Tomorrow I will officially announce my one month leave of absence from the Green Party of Saskatchewan. I am not leaving the party, so no worries there what-so-ever. Now that the busyness of election time has begun to calm, I know that I can take some time for myself and my family. It is something I’ve needed to do for a little while now, but would never leave the party without a capable captain at the helm.
My second is Vicki Strelioff. She was voted into the roll of Vice President at the Party’s AGM this past Spring. And quite honestly, it’s the first time in my years with the party that I’ve had a capable second… someone whom I felt I could trust to handle my duties and lead the party in my absence. I’ll admit, having Vicki around has considerably lessened the stress involved with my role. I will still be around during this month off, and will help Vicki wherever and whenever she needs me… but I think she’ll do just fine. 😉
This last year I have found a shift in my priorities. A shift in my focus. And I need to take some time away from my political work to really examine my role within the party. I need to ensure I’m serving the Greens in the best possible way without sacrificing my many other responsibilities. And I need to do so without the daily pressures associated with running the party.
So… a leave of absence. I have to admit, it will probably feel a little odd not to have my duties and responsibilities constantly on my mind. But I think it will be a good thing. We all need a little time to recharge, and I’d say it’s high time I took that time for myself.
Okay… so the girlie is almost over the chicken pox. She still has spots, but they are healing. She doesn’t have the virus any longer. She’s not sick. She just has some spots that still need to heal. I’m still keeping her home from pre-k, there’s only one day left until Easter break anyway. BUT she’s got some serious cabin fever, and so do I. So we went out. Not far, and not really in public anywhere.
We went to see my Mom. She’s heading out of town tomorrow, and will be gone all weekend. She and Lily-Ann are really close, and they haven’t seen one another since Saturday. Figured we better head over for a visit before she leaves town. 🙂 Because if we didn’t, that would just be too long to keep them apart.
Afterwards we were outside at our place. The girlie was still needing to blow off a little steam, so was running up and down the sidewalk. One of the moms who was also outside looked at her like Lily had the plague. I mentioned, casually, that she doesn’t have the virus any more… just has spots left that still need to clear up.

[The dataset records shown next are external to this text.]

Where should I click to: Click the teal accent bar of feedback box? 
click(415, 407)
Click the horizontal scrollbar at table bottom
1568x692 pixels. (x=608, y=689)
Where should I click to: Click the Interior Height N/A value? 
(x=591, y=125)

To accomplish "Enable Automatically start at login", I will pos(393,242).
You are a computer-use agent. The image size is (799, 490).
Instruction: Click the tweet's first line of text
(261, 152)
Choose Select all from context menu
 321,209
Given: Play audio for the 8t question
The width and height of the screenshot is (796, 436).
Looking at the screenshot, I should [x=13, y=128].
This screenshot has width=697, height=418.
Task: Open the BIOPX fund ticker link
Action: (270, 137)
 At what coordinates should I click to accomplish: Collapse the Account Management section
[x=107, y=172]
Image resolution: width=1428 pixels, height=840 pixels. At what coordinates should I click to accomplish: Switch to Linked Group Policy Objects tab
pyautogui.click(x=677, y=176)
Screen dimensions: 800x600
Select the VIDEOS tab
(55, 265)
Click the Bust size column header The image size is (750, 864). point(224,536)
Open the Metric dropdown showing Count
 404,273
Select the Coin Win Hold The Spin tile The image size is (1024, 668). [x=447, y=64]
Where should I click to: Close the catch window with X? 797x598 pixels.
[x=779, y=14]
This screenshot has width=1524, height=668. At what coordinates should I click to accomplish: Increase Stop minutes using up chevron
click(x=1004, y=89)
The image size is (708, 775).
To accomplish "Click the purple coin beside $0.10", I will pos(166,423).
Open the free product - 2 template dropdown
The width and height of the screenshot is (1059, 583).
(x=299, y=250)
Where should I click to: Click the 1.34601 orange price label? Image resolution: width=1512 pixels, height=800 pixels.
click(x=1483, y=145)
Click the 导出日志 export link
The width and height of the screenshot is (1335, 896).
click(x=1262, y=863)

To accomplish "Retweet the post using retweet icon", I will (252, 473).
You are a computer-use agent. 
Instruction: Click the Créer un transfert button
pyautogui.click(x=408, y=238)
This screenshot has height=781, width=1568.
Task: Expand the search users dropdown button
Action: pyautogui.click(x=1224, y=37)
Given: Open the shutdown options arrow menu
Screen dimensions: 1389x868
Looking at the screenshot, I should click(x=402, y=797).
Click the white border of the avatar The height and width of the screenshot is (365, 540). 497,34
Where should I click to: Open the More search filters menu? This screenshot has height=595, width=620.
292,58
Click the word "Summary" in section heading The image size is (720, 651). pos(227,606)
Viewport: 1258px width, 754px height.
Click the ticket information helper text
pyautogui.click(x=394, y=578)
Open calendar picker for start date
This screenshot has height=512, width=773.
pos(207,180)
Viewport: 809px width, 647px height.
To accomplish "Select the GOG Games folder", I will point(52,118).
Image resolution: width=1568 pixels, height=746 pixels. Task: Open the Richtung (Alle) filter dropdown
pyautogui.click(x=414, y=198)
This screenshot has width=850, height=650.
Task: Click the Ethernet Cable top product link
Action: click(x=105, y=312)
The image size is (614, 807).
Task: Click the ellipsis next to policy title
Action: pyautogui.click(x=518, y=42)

Just the same, she looked awfully relieved when we were a few houses away. LOL Oh well.
I also had a nice chance to chat with Mark (or Marc, not sure on the spelling) our neighbour. With me being on lock down with the girl I haven’t seen him in a little while. The two of us usually have great conversations. Him having been formerly involved in a life political, and me being involved in the same. We both agreed that the current national election has us shaking our heads. While we may pull for different teams, he and I generally see eye to eye on the giant deficits our country and province face in terms of the broken electoral system. Without reform there’s really not much point. But we’ll both continue encouraging people to get out and vote. Because if we don’t participate, what is already broken becomes devastatingly so.
My blog tends to be a weird mash-up of topics. I’ve taken to rambling on just about anything that gets stuck in my head. All I can think is that it’s a consequence of being on board the mommy train. And further to that, is that no matter what I may end up bashing out of my keyboard, I always come back to that which is most important of all: Lily-Ann.
Regardless of what turns my life takes, or what I happen to be feeling at the moment, who I am is clarified the instant I look at my daughter. She drives me, gives me purpose, keeps me focused, and reminds me of why I keep going. Why we slog on through this maddening rain.
If not I? than who?
Who better than I?
We cannot assume that if we leave things undone that someone else will pick up our torch and run with it. If something matters, if it has value, you must see it through.
I don’t like politics. I really don’t. I believe that a spirit of cooperation better serves people than the two-faced, fence-sitting, bunch of suits yelling at one another or leaking unsubstantiated rumours to the ill-informed right-wing news machine… Ugh. I really hate politics. I hate what it turns people into. I hate that politicians become nothing more than puppets of their parties, unable to think, or stand, or reason for themselves.
So why am I involved? And not just involved on the fringe? But right there in the middle of things, president of a provincial political party involved?
If not I, then who?
Who better than I?
I believe that regular people can make a difference. If we are vocal enough, if we speak loudly enough, if we make noise – someone will hear us. What we say will reverberate through the halls of government, but it will only happen if we are willing to get involved, if we are willing to put ourselves out there.
So, no. I don’t like politics. But that’s exactly why I’m involved. I am determined to see change happen. I will ensure change happens. I put myself out there – as a political candidate, as a volunteer, as a spokesperson, as a voice for reason and right.
I may not change the world, but maybe I’ll inspire the person who does. All I know is my daughter sees me, and even if she’s the only person who does, that’s enough reason in and of itself to keep fighting.